Aligning two profiles (AL2PRF)

The command al2prf can be used to align two profiles. WHAT IF prompts for two profile numbers in the bigfile. Although the result of the alignment will be expressed as the result of a consensus sequence alignment, the real alignment optimizes the inner (or dot) products of the profile vectors. Thus, instead of comparing similarities of individual amino acids, similarities of vectors of 20 profile values will be compared.

Determine fit of sequence to profile (PCTPRF)

The command PCTPRF can be used to determine how well a sequence fits to a profile. WHAT IF prompts for a range of sequences and a profile number. Two values will be produced for every sequence. The first number indicates how often the residue in the sequence is identical to the consensus sequence of the profile. The second number is the average profile value corresponding to the residue in the sequence; in other words, the convolution of the sequence with the profile. Because the profile values normally fall between -0.1 and 1.54, the latter figure can be less than zero or greater than 100 percent.

See also SRTPCT.

Reading a profile (GETPRF)

GETPRF can be used to read a profile from a file. The format of a profile file is given above. WHAT IF prompts for the file name. The profile will be automatically stored in the next free slot in BIGFILE. A maximum of nine profiles may be held iin BIGFILE.

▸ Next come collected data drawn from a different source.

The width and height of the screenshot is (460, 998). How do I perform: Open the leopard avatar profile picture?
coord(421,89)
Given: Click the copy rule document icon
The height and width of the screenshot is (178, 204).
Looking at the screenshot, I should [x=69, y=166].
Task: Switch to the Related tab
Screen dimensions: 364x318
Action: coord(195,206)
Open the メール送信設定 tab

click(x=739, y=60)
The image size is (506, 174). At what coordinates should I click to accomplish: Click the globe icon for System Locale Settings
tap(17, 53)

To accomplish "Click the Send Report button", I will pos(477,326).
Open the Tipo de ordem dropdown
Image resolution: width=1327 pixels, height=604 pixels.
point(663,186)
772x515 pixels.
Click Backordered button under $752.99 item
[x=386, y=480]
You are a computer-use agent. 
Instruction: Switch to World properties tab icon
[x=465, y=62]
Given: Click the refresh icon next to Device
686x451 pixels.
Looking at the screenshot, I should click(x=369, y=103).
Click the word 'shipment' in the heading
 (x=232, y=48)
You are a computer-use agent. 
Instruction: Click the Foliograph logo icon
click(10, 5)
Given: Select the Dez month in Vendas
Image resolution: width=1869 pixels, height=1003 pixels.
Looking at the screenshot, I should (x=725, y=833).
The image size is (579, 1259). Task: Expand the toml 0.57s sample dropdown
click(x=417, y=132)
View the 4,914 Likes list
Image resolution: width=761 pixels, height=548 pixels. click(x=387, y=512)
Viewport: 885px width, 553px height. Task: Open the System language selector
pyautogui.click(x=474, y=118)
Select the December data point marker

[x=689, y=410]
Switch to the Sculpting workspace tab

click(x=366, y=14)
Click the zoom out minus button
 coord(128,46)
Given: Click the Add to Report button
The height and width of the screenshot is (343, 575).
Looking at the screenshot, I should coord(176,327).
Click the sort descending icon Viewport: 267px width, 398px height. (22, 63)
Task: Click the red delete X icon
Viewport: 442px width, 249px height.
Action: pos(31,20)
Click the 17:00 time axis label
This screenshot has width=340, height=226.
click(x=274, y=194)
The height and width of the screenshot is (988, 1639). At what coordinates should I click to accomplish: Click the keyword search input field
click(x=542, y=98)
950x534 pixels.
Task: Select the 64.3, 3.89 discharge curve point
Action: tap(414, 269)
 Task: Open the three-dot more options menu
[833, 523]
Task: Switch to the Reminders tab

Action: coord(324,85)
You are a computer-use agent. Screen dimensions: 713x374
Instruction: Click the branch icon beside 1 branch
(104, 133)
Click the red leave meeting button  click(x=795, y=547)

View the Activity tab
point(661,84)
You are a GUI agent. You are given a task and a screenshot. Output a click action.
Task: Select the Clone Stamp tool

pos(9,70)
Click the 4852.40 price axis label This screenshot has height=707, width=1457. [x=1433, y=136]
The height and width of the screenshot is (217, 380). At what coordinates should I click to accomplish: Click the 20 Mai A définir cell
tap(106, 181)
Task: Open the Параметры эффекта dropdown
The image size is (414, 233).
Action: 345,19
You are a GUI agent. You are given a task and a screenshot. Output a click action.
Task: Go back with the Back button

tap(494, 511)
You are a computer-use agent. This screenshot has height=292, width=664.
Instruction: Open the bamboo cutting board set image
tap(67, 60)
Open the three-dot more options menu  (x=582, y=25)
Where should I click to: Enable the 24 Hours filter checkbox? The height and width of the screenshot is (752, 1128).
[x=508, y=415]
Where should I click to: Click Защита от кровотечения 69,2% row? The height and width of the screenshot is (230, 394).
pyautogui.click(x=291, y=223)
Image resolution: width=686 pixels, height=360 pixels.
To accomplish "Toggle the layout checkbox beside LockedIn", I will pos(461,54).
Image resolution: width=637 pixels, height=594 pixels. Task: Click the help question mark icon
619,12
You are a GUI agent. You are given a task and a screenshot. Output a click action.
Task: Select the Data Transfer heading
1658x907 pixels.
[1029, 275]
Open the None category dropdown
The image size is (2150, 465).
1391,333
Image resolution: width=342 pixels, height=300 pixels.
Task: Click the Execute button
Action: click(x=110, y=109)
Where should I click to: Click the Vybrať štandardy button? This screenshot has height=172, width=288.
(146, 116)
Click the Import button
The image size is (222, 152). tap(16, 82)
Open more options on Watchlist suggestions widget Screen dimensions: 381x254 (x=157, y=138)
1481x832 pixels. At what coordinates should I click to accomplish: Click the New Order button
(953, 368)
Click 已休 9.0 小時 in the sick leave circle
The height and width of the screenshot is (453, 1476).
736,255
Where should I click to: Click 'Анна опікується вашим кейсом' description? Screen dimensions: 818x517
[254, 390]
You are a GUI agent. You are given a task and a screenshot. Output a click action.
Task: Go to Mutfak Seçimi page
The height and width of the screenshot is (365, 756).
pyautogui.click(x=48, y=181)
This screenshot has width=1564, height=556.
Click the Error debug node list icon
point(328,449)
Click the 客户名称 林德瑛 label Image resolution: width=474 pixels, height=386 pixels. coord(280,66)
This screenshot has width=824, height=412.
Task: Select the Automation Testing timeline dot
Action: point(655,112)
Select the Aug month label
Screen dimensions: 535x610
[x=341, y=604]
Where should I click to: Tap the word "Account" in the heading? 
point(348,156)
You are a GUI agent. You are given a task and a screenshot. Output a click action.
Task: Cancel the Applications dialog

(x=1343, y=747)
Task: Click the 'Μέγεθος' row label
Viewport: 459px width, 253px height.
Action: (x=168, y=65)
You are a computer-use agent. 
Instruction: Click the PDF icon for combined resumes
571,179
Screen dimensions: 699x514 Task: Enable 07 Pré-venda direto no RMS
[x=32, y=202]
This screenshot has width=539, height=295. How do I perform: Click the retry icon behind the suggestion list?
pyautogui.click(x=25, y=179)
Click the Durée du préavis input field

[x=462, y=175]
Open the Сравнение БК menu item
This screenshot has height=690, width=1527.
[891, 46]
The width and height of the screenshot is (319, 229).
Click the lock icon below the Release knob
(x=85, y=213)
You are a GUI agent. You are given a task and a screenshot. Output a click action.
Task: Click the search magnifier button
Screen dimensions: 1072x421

Show consensus sequence of profile (LSTPRF)

When the LSTPRF command is issued, WHAT IF prompts for the number of a profile in the BIGFILE. It will determine for each position in the profile the residue with the highest profile value, and call that the consensus residue at that position. The consensus sequence consisting of these residues will be displayed. The original sequence, i.e. the one present in the profile file, will also be shown.

List the whole profile (SHOPRF)

The command SHOPRF first performs the same function as LSTPRF (see above), and furthermore lists the complete profile. A wide text window is recommended.

Deleting a profile from bigfile (DELPRF)

When the command DELPRF is issued, WHAT IF prompts for a profile number. The profile specified will be deleted from BIGFILE. The profile file on disk will NOT be deleted.

Adding insertions to a profile (INSPRF)

If it is discovered that most of the aligned sequences have an insertion with respect to the profile at a given position, the user may wish to insert one or more residues in the profile at this position. When the command INSPRF is issued, WHAT IF will prompt for the position in the profile and will insert one residue in the profile at this position. The values for all 20 amino acids at this profile position are set identical. The commands MAKPRF and GETPRF, as well as the editor may be used to change these values.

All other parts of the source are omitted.